Undergrad ﬁnal year, 2002.
Naanou was a massive design and coding undertaking. In short, it was novel as it was the ﬁrst system to offer peer-to-peer ﬁle sharing over a scalable network substrate rather than ﬂood-based approaches such as Gnutella which were the norm. Moreover, Naanou made use of some (at the time) recent ﬁndings relating to human behaviour and altruistic punishment, in order to improve people’s behaviour in a peer-to-peer network.
As far as I am aware, Naanou was the world’s ﬁrst implementation of a distributed hashtable system for ﬁle sharing.
Here is the abstract from the thesis:
With the increased growth of peer-to-peer (P2P) ﬁle sharing communitiesm comes emerging problems. Inefﬁciencies present in the network structure hamper the scalability of the community. As the population exceeds the network’s limits, the associated increase in bandwidth usage causes a slowing of the entire network and potentially leads to failure of network functions. Originally designed for only small-scale usage, many P2P systems are faced with two options: redesign or restrict network growth, thus limiting the full potential of a peer-to-peer network.
With the introduction of a new class of peer-to-peer network algorthim, distributed hashtables, high performance and efﬁcient scalability is possible, far beyond the capabilities of existing systems. This thesis explores utilising a distributed hashtable algorithm in the P2P ﬁle-sharing domain. A user-centred designed client is introduced, which offers features available in other ﬁle sharing clients but providing a significantly higher degree of scalability and performance. The means by which traditional P2P ﬁle sharing features could be mapped to the novel distributed hashtable-based system had not been explored at the commencement of this work and many important issues in the area are yet to be explored. The thesis presents a variety of designs and an implementation for metadata-based key publishing and searching and distributed ﬁle exchanging.
Also central to this work is how online communities, and in particular ﬁle sharing communities can achieve a level of self governance. Antisocial behaviours are discussed, as well as the results of two questionnaires conducted on the subject. These results demonstrated the level of antisocial behaviours present in ﬁle sharing communities - and how participants react to these behaviours. Altruistic punishment is suggested as a novel method for reducing antisocial behaviour within a ﬁle sharing community. Research on the positive effects of altruistic punishment on group cooperation levels is discussed, along with how this research applies to the P2P domain. A method for implementing decentralised moderation in a distributed hashtable system is introduced and the security implications of the method are explored.

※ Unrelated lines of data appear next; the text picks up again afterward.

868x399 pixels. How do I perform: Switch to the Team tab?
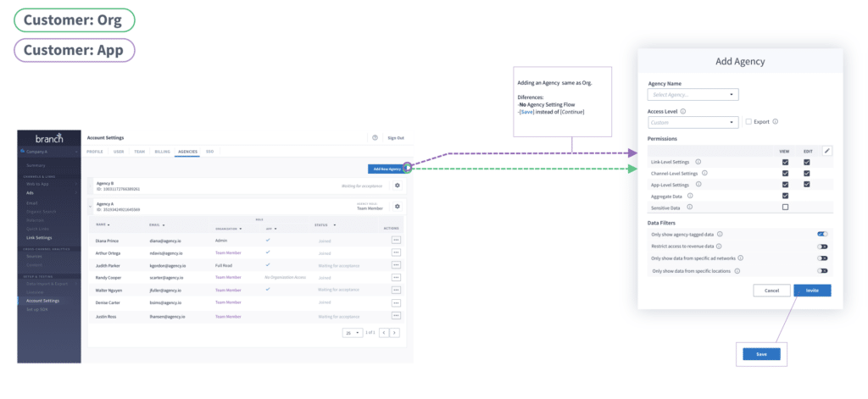click(139, 152)
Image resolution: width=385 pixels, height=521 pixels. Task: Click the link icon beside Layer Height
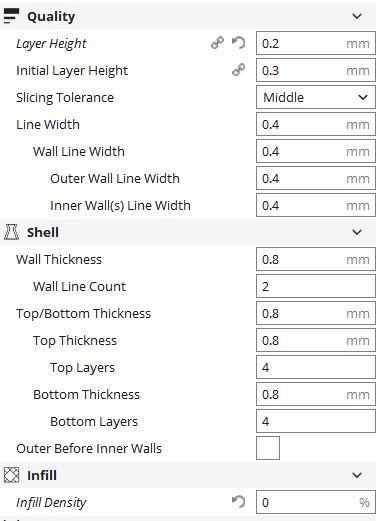pyautogui.click(x=217, y=43)
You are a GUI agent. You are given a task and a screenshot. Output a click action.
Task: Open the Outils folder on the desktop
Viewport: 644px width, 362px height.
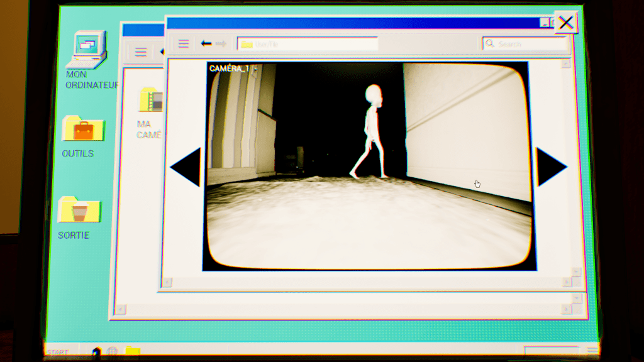(83, 130)
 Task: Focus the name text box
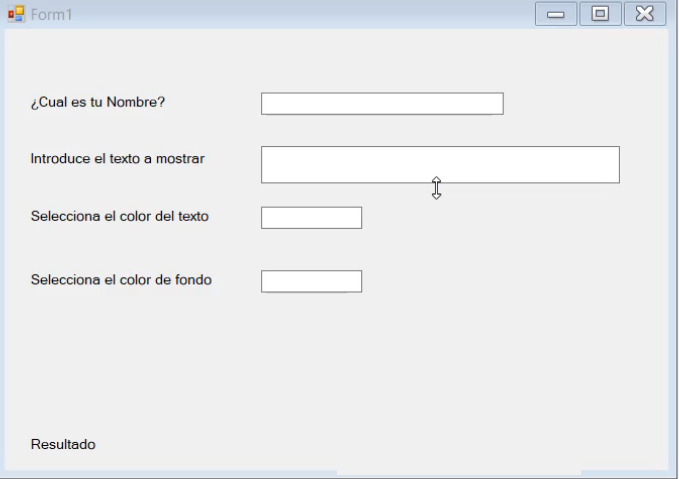coord(382,104)
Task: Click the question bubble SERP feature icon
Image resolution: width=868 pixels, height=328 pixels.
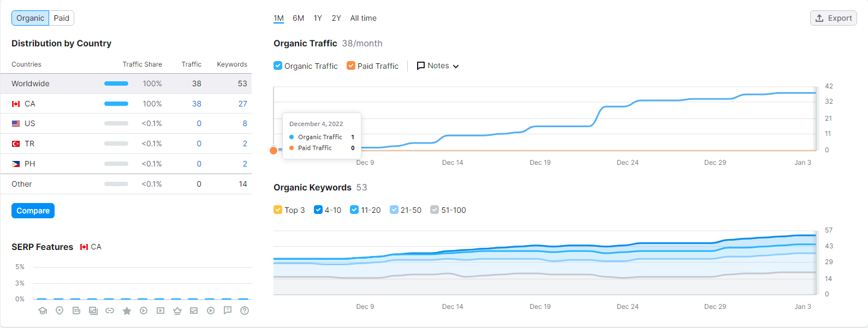Action: coord(228,311)
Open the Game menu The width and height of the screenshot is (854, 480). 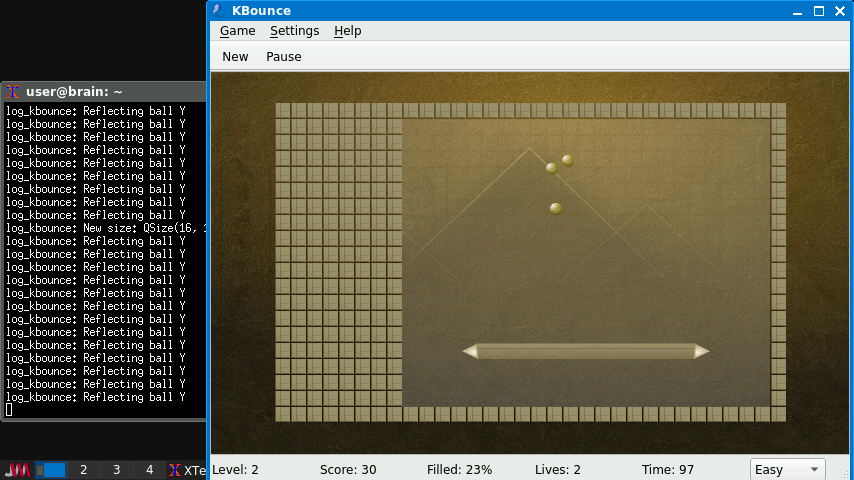point(237,31)
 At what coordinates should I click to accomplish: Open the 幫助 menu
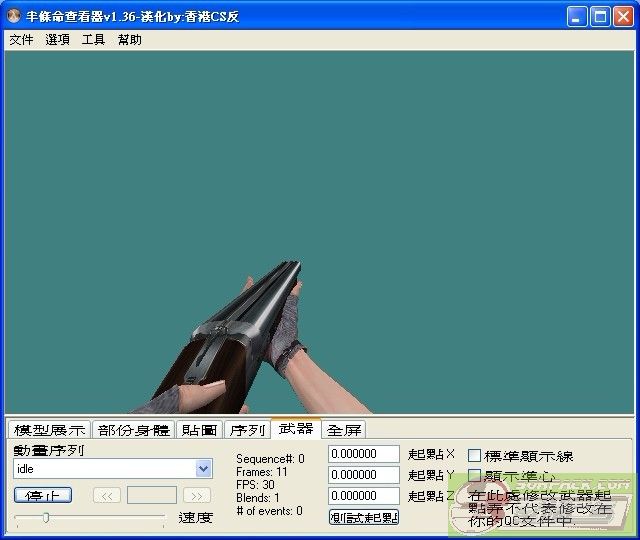(x=129, y=40)
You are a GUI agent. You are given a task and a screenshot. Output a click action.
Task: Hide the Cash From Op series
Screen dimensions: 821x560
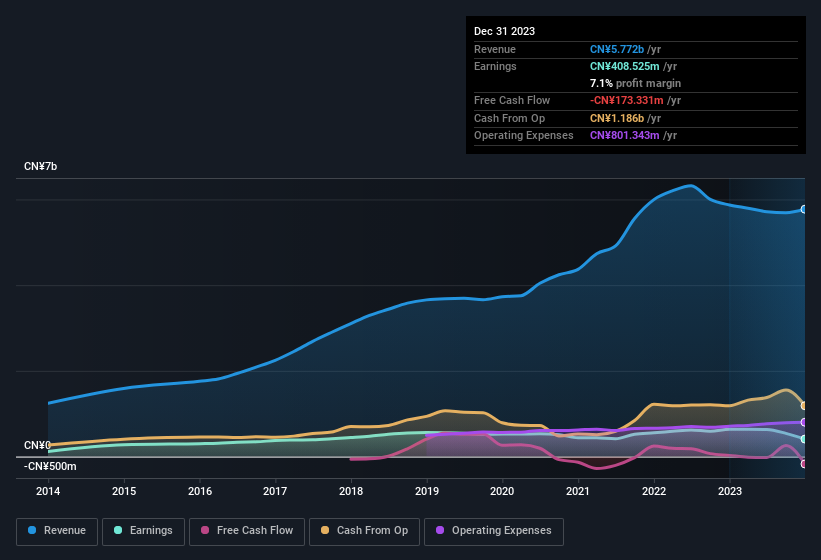tap(364, 531)
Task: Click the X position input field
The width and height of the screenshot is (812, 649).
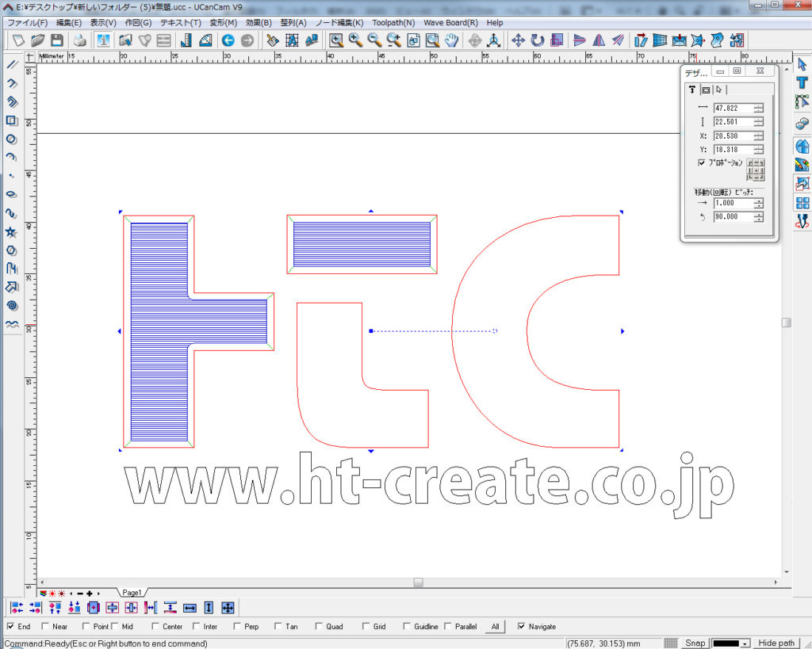Action: (x=733, y=136)
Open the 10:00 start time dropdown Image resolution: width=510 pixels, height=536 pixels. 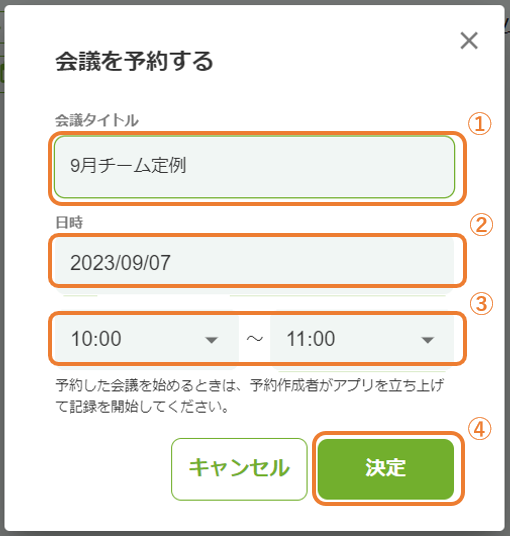(146, 338)
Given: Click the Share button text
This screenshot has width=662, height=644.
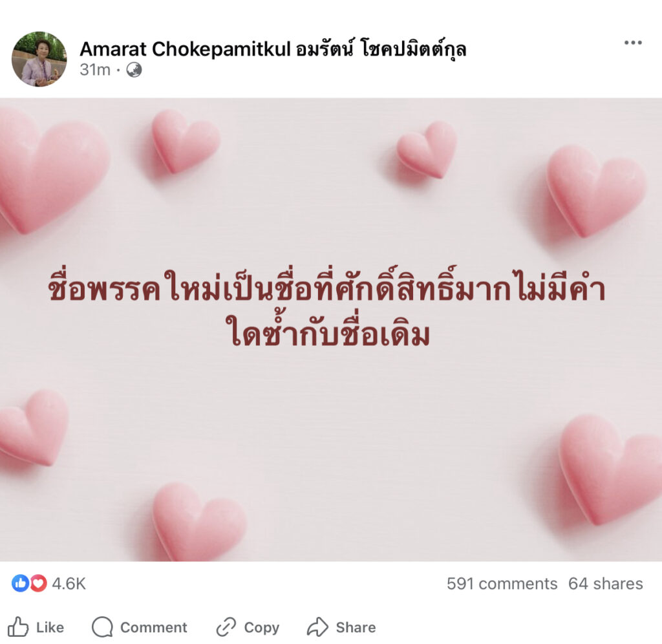Looking at the screenshot, I should point(356,627).
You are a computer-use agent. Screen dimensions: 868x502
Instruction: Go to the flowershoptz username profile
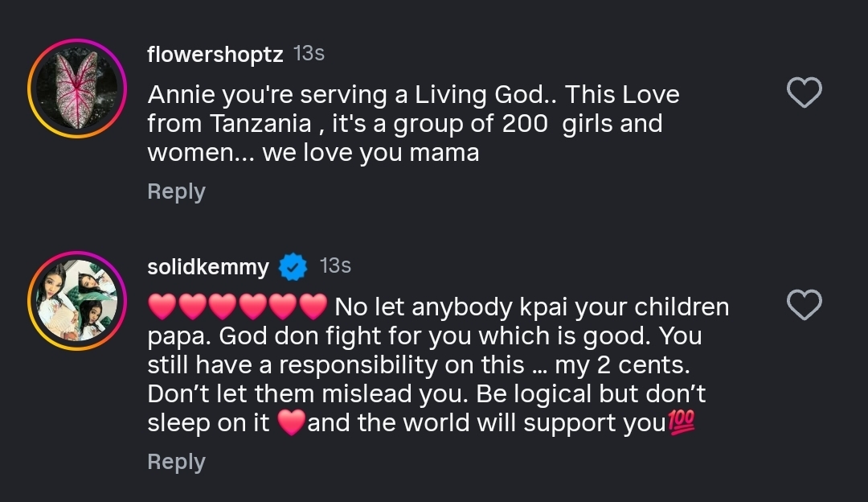tap(215, 54)
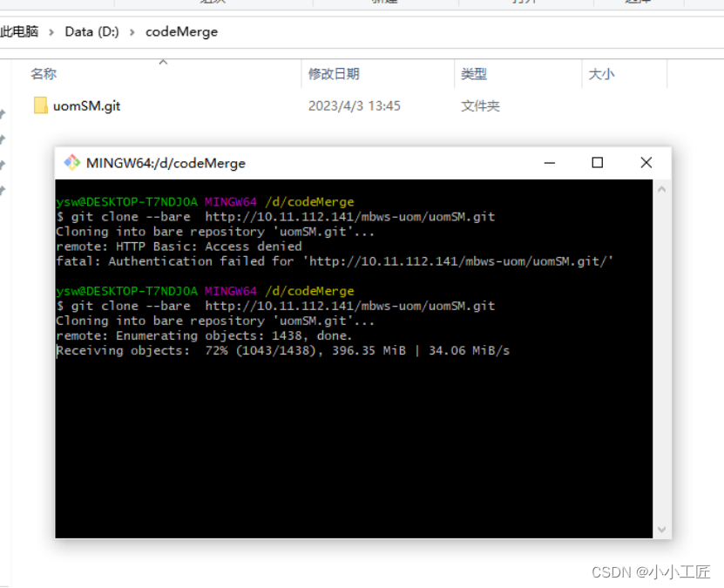Navigate to Data (D:) via breadcrumb

[x=91, y=31]
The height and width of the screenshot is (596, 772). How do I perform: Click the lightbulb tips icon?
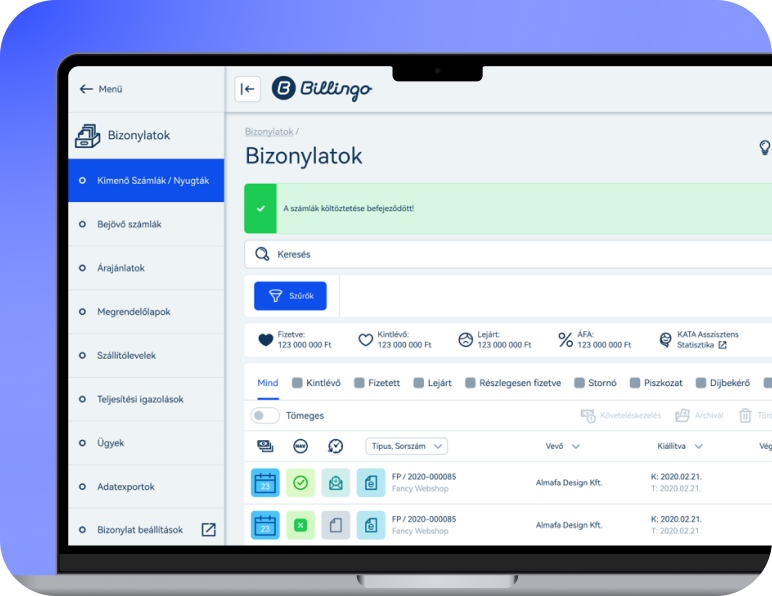pyautogui.click(x=764, y=148)
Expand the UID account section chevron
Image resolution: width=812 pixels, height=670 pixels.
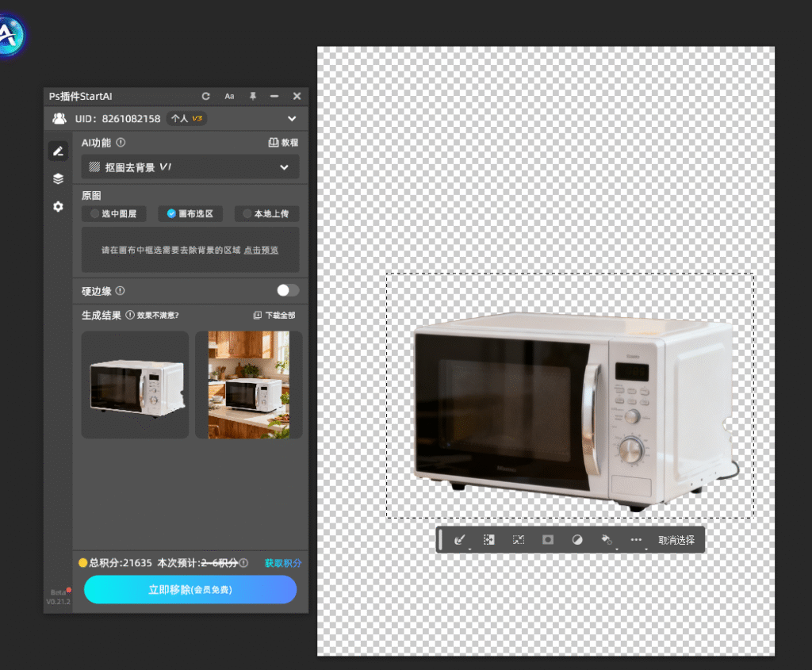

When I started designing and building Naanou, it was the ﬁrst of its kind, a traditional P2P ﬁlesharing system built on top of a scalable network substrate. This substrate - Chord - is a distributed hashtable network, and is highly efﬁcient in mapping a given key to a value stored on the network.
Naanou builds on the distributed hashtable substrace and provides the full gamut of ﬁle sharing features users expect. Another problem currently present in ﬁlesharing communities - and online communities in general - is antisocial behaviour. Naanou tries to tackle this using decentralised peer moderation.
- Heyer, C. Naanou: A Scalable, Moderated P2P Network Unpublished thesis, School of Information Technology and Electrical Engineering, The University of Queensland, 2002. St. Lucia, Queensland, Australia.